WHAT IS BEING ASKED:
Write the listing out again verbatim, leaving nothing out.

........

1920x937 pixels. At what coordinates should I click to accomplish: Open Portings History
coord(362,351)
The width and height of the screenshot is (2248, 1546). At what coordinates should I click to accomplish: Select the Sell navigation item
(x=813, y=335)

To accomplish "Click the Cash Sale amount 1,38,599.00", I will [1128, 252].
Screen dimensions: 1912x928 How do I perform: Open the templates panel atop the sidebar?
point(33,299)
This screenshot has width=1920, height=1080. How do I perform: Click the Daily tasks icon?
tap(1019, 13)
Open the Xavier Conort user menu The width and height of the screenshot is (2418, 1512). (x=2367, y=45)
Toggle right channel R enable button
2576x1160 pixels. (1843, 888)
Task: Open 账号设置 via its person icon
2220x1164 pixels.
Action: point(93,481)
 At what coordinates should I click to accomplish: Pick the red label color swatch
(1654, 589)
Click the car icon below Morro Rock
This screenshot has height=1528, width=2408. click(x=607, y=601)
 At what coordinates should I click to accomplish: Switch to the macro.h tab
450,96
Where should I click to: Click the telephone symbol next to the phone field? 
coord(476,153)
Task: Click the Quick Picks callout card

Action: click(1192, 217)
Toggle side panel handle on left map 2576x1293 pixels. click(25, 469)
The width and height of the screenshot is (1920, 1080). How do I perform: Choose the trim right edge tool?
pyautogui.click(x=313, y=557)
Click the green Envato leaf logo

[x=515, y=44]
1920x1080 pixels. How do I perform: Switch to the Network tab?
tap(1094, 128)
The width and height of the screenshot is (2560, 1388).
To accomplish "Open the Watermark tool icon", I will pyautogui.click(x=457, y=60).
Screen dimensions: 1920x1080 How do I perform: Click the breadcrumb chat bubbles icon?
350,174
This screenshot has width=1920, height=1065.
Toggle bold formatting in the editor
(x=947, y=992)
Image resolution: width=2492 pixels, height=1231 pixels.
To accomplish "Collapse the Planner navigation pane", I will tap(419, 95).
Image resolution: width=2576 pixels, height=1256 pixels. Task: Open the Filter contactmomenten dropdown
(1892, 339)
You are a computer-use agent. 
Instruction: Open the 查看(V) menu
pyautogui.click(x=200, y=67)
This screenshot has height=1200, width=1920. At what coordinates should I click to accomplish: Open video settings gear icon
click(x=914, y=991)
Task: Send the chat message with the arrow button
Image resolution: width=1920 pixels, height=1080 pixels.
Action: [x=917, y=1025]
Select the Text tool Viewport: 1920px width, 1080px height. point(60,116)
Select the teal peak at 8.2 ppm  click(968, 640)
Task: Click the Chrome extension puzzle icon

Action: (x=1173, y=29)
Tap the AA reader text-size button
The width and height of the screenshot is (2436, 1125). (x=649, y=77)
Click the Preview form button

........

RESPONSE BELOW:
1920x937 pixels. At what coordinates should I click to accomplish: Open Portings History
coord(362,351)
The width and height of the screenshot is (2248, 1546). At what coordinates should I click to accomplish: Select the Sell navigation item
(x=813, y=335)

To accomplish "Click the Cash Sale amount 1,38,599.00", I will [1128, 252].
Screen dimensions: 1912x928 How do I perform: Open the templates panel atop the sidebar?
point(33,299)
This screenshot has width=1920, height=1080. How do I perform: Click the Daily tasks icon?
tap(1019, 13)
Open the Xavier Conort user menu The width and height of the screenshot is (2418, 1512). (x=2367, y=45)
Toggle right channel R enable button
2576x1160 pixels. (1843, 888)
Task: Open 账号设置 via its person icon
2220x1164 pixels.
Action: point(93,481)
 At what coordinates should I click to accomplish: Pick the red label color swatch
(1654, 589)
Click the car icon below Morro Rock
This screenshot has height=1528, width=2408. click(x=607, y=601)
 At what coordinates should I click to accomplish: Switch to the macro.h tab
450,96
Where should I click to: Click the telephone symbol next to the phone field? 
coord(476,153)
Task: Click the Quick Picks callout card

Action: click(1192, 217)
Toggle side panel handle on left map 2576x1293 pixels. click(25, 469)
The width and height of the screenshot is (1920, 1080). How do I perform: Choose the trim right edge tool?
pyautogui.click(x=313, y=557)
Click the green Envato leaf logo

[x=515, y=44]
1920x1080 pixels. How do I perform: Switch to the Network tab?
tap(1094, 128)
The width and height of the screenshot is (2560, 1388).
To accomplish "Open the Watermark tool icon", I will pyautogui.click(x=457, y=60).
Screen dimensions: 1920x1080 How do I perform: Click the breadcrumb chat bubbles icon?
350,174
This screenshot has width=1920, height=1065.
Toggle bold formatting in the editor
(x=947, y=992)
Image resolution: width=2492 pixels, height=1231 pixels.
To accomplish "Collapse the Planner navigation pane", I will tap(419, 95).
Image resolution: width=2576 pixels, height=1256 pixels. Task: Open the Filter contactmomenten dropdown
(1892, 339)
You are a computer-use agent. 
Instruction: Open the 查看(V) menu
pyautogui.click(x=200, y=67)
This screenshot has height=1200, width=1920. At what coordinates should I click to accomplish: Open video settings gear icon
click(x=914, y=991)
Task: Send the chat message with the arrow button
Image resolution: width=1920 pixels, height=1080 pixels.
Action: [x=917, y=1025]
Select the Text tool Viewport: 1920px width, 1080px height. point(60,116)
Select the teal peak at 8.2 ppm  click(968, 640)
Task: Click the Chrome extension puzzle icon

Action: (x=1173, y=29)
Tap the AA reader text-size button
The width and height of the screenshot is (2436, 1125). (x=649, y=77)
Click the Preview form button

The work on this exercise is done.